I suspect that their origin is somewhat tied to the same reason that they arbitrarily limited the feats to second level. I think they feared the Dedication feats were too powerful, so they attempted to mitigate the power by giving them a higher prerequisite.

If the benefits of a dedication feat were tiered, and you only by default got the first tier when you take the feat. You could for instance grant a 'bonus' tier if your relevant stat/stats are high enough, reflecting your aptitude in your new studies. Remaining tiers would be unlocked either via advancing levels or buying additional class feats in the dedication, perhaps. It would also mean that you could have a person dabble in another class even if their stat wouldn't make them a savant in it, it would just slow their progress.

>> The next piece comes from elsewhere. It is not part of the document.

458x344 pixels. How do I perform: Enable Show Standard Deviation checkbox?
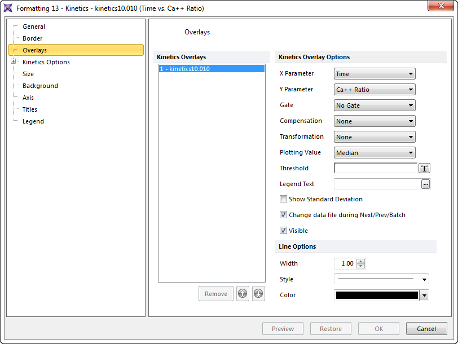[284, 199]
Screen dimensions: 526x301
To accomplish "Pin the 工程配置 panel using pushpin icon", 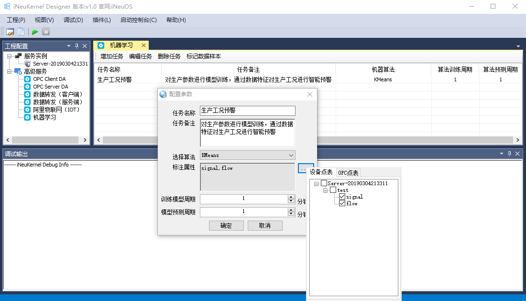I will tap(77, 46).
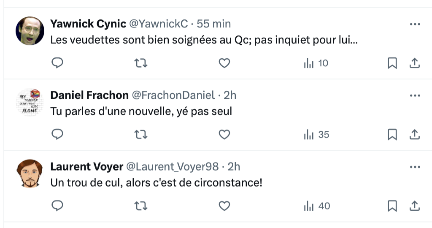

As to retraining a class, it is absolutely a way you could end up resolving it, although playtest had extensive retraining rules allowing you to retrain tons of things, notably excluding class. It makes perfect sense that a potential prerequisite to shifting to another class would be picking up the multi-class in the new class. Then next time they earn a class feat, instead of taking a second multi-class feat in the transition, you could let them switch class, and have them start with 2 multi-class feat in the original class. However, that leaves you at minimum of 4th level, so they jump seems really big. If you could start at 1st level it would make such a transition significantly more believable in my view, opening a potential transition at a lower level.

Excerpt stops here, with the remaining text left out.